Enfin, le bus stoppa à « Robespierre », mon arrêt. Je descendis et tentai de marcher vite et le plus naturellement du monde pour rejoindre mon appartement au premier étage d’une petite maison coincée entre deux tours.

J’extirpai mes pieds de leurs deux coques en béton et, soulagé de ce fardeau, je fis défiler les chaînes d’information présentant toutes un reporter sur le parking jonché de carcasses faisant face au hall d’entrée du n° 6. La première chaîne arrivée sur les lieux avait même pris des images de l’intérieur de l’appartement et les diffusait en floutant tellement de zones qu’on ne voyait plus que le drapeau de parcours de golf indiquant le trou n° 3.

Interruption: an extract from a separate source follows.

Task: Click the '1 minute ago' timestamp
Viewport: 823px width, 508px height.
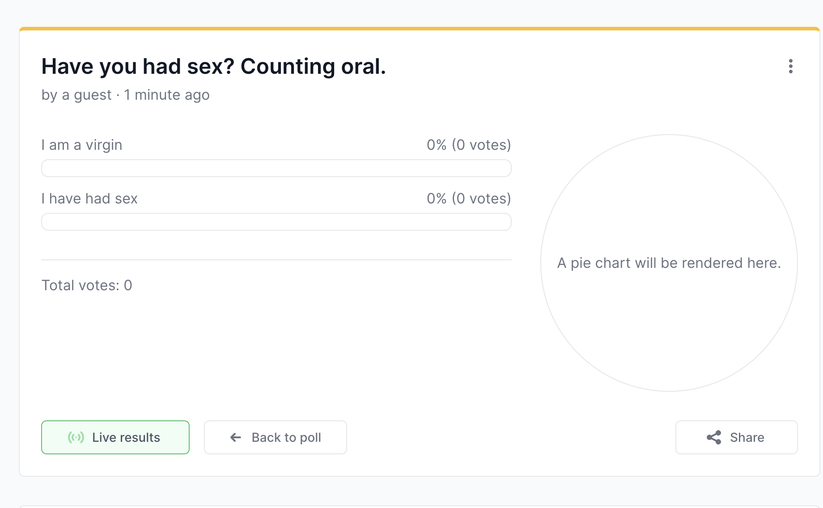Action: coord(167,95)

La victime n’avait pas été formellement identifiée, mais déjà des bruits couraient qu’il s’agissait d’un expert-comptable réputé, le patron du plus gros cabinet de France.

Je vis l’image du mur où l’inscription figurait en lettres capitales dégoulinantes. Le commentateur : « la revendication laisse perplexe les enquêteurs, car ils ignorent tout du mouvement « éduquateur social », le « qu » devant probablement avoir une signification particulière et faire référence à une obédience d’extrême-gauche, quoique certains experts ne délaissent pas pour autant une piste d’extrême-droite, ou islamiste radicale. »

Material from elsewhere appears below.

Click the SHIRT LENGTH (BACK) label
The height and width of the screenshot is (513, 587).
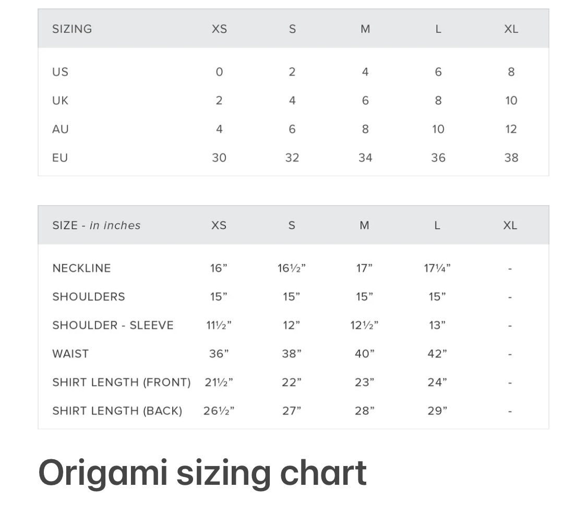click(117, 411)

La chaîne 17, la première sur les lieux, interviewait en boucle son reporter qui avait découvert le corps :

C’était horrible, il y avait des balles de golf partout, pleines de sang. Le corps était ficelé comme un rôti avec un drapeau planté dans les fesses, c’était horrible. Il y avait des traces de sang du sol au plafond, c’était horrible.

–Ernest, pensez-vous qu’il puisse s’agir d’un attentat islamiste, la position du corps était-elle par exemple orientée vers La Mecque ? lui demanda la présentatrice en studio.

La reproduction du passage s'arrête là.